(WHAT THE EXERCISE ASKS)
Return the lines between the line containing "Click the word" and the line containing "Looking at the screenshot, I should (236, 387).", inclusive, reproducing them without any change.

(ENTRIES SUPPLIED)
·····
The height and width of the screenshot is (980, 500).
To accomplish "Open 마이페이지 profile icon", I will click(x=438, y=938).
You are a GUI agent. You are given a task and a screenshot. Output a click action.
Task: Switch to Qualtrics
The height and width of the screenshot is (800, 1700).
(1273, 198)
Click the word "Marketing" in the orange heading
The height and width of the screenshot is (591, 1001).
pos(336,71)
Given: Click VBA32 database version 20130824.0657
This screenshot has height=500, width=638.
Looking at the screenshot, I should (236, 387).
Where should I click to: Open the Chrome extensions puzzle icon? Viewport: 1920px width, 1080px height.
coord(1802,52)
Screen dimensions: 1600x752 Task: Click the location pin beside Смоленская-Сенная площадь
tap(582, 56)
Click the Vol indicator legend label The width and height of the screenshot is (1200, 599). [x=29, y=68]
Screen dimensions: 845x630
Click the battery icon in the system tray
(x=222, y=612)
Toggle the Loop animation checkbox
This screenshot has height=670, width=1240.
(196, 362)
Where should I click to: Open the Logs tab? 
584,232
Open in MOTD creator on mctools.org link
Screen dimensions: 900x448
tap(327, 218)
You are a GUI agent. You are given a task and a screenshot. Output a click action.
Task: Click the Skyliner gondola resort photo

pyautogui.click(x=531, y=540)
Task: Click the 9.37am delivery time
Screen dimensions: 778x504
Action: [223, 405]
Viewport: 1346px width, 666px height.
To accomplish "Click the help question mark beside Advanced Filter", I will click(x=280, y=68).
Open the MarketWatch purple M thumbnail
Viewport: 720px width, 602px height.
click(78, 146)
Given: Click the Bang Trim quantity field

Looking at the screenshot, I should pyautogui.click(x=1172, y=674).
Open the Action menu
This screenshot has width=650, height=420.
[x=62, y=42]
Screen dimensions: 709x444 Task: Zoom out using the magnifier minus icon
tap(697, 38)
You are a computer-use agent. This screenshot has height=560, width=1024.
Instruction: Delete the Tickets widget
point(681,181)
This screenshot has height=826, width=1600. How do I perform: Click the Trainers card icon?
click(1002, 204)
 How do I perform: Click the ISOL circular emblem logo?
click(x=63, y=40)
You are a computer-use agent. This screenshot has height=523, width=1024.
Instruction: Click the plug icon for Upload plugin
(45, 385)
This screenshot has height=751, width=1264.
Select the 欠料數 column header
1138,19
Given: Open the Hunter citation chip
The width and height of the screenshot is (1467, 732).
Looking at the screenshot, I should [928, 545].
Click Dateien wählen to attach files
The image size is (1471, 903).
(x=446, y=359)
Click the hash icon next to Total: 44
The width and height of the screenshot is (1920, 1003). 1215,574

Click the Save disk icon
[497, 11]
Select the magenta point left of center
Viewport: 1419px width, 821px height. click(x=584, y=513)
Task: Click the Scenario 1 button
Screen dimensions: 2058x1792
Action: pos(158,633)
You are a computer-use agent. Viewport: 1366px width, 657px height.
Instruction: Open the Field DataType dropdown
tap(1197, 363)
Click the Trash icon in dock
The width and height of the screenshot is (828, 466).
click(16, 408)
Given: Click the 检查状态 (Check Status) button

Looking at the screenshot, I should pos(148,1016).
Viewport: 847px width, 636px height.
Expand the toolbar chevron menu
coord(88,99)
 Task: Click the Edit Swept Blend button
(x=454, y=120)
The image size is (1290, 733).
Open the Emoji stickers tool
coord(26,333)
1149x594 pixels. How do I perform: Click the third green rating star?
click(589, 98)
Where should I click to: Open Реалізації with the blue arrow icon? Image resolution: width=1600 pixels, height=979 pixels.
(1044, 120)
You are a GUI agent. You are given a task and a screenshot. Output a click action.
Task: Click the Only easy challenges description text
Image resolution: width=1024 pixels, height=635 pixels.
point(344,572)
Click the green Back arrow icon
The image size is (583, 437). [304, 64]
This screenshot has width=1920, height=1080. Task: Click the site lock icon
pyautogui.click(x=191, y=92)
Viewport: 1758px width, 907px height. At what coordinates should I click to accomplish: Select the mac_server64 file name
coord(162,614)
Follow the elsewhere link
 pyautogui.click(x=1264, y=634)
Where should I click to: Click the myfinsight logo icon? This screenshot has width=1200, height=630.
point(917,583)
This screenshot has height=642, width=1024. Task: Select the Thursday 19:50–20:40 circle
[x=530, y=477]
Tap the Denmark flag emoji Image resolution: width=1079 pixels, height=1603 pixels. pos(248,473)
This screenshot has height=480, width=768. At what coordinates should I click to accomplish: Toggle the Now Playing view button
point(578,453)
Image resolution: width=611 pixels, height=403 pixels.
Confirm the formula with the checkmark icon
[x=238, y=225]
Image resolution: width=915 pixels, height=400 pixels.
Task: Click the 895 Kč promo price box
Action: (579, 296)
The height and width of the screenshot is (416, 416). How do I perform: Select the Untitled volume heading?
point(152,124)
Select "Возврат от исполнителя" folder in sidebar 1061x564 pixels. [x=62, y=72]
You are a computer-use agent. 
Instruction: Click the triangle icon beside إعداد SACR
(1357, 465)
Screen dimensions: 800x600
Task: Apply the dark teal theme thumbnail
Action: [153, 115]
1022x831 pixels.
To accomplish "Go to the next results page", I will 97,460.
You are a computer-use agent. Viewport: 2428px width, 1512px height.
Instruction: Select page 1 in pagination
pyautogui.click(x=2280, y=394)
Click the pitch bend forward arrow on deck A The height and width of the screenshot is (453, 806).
·····
(OUTPUT OF THE TASK)
Click the word "Marketing" in the orange heading
The height and width of the screenshot is (591, 1001).
pos(336,71)
Given: Click VBA32 database version 20130824.0657
This screenshot has height=500, width=638.
Looking at the screenshot, I should (236, 387).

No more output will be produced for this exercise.